Immunoblot analysis of serum and cerebrospinal fluid (CSF) provides antemortem information about exposure to S. neurona. The test utilizes cultured merozoites to detect antibodies directed against proteins that are unique to S. neurona. Antibodies produced to other organisms can be differentiated. Immunoblot testing of CSF has demonstrated 89% specificity and sensitivity among approximately 300 neurologic cases that received post mortem examination. Positive CSF indicates that parasites have penetrated the blood-brain barrier and stimulated a local immune response. If the integrity of the blood-brain barrier is compromised, circulating antibodies may leak across and produce a false positive test result. False negative results have been rare, but may occur. Some horses may simply fail to respond to the S. neurona-specific proteins identified. The possible causes of false negative responses are important to consider so that affected horses are not misdiagnosed.
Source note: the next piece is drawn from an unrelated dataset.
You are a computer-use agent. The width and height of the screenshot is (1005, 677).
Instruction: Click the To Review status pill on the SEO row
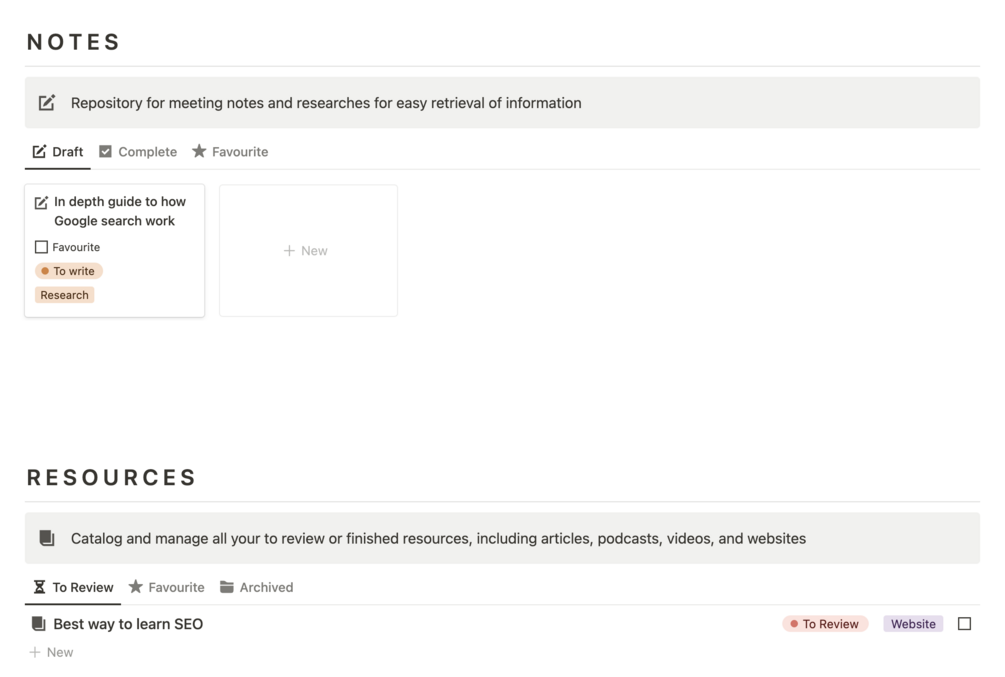tap(825, 624)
Horses that initially tested positive have become negative after several weeks of treatment and are apparently recovered. Chronically affected horses may test negative and still be infected or the horse may still exhibit neurologic signs. We speculate that this may be due to permanent CNS damage and that parasites are either no longer present or, antibody production is below test sensitivity. The use of PCR testing aids in parasite detection when antibody level is low. Acute cases that test negative should be re-tested in two to three weeks. However, the incubation period appears to be sufficiently long to allow production of detectable amounts of IgG before the onset of clinical signs in most cases. As was discussed before, one exception with a very short incubation period has been observed.
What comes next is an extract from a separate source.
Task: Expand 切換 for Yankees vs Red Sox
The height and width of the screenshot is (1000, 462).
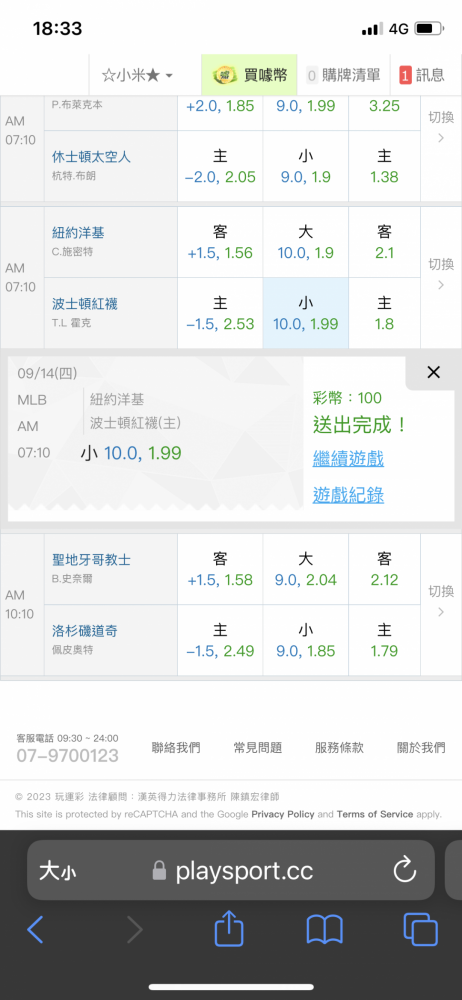Action: pos(441,274)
Use of PCR as a diagnostic tool has been developed. Using a random primed polymorphic DNA assay (RAPD), molecular comparisons were made between S. neurona and eight related coccidia, namely two Sarcocystis sp., one Toxoplasma sp. and five Eimeria sp. The DNA fragments from the S. neurona isolates had sequence homology, whereas, there was no sequence homology between the 550 bp of S. neurona and the other species of coccidia tested. It was therefore suggested that this S. neurona DNA fragment could be utilized as a species-specific probe for this parasite which will enable differentiation of S. neurona from other equine coccidia as well as having potential to help solve the life cycle by examining Sarcocystis sp. from possible definitive hosts. Further study was performed to determine the phylogenetic relationship of S. neurona to other members of the family Sarcocytidae. This was done based on the sequence of the small ribosomal subunit gene of S. neurona which was amplified using polymerase chain reaction (PCR).
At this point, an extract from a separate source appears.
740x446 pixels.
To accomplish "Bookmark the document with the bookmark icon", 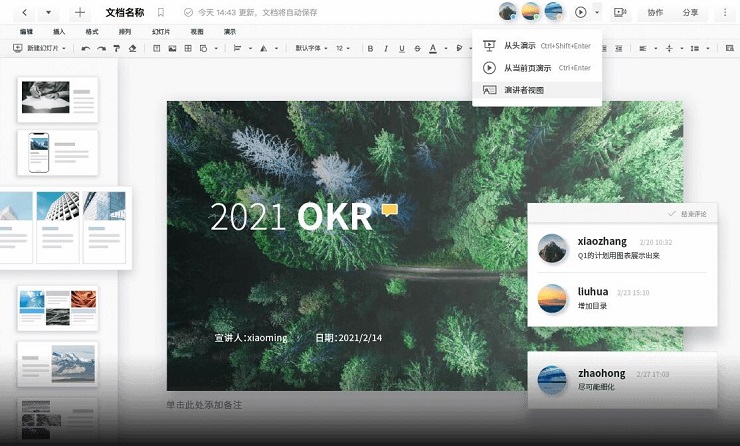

This study led to development of species-specific amplification primers which could be utilized for wildlife testing to elucidate the life cycle of S. neurona as well as utility in antemortem diagnostics of EPM. Other research examined the specificity and sensitivity of polymerase chain reaction (PCR) for detection of S. neurona (falcatula) DNA in the CSF. The test was both sensitive and specific, however, it appears to be related to the presence of parasite in the CSF. In this study, there was a 40% sensitivity which is not unexpected as in most cases of EPM, the parasite is in the tissues, not free in the CSF. Therefore, it appears that the PCR testing may be useful prior to development of an antibody response in the CSF or in chronic cases where the antibody level has waned below detectable levels.

Other testing modalities have been used to help determine the disease status of neurologic horses. Previously, the CSF cytology, total protein, and CSF enzmes such as creatine kinase (CK) and aspartate aminotransferase (AST) were used to help diagnose neurologic diseases. Research at OSU would suggest that this information is of limited value, but may help determine if the CSF sample has been contaminated during the collection process. Other tests that appear to have more value in determining the true disease status of neurologic horses are the CSF indices.

These are calculations based on serum and CSF concentrations of albumin and immunoglobulin G. The calculations are called albumin quotient (AQ) and the IgG Index. The AQ will help determine the permeability of the blood-brain barrier (BBB) and helps to determine if the CSF sample collected was contaminated with serum or blood. The IgG Index will determine if the antibodies in the CSF were produced in the central nervous system (intrathecal) or whether they are due to leakage from the serum as well. Although the bugs have not been worked out conclusively, these tests may have an important role in augmenting clinicians in the diagnosis of EPM.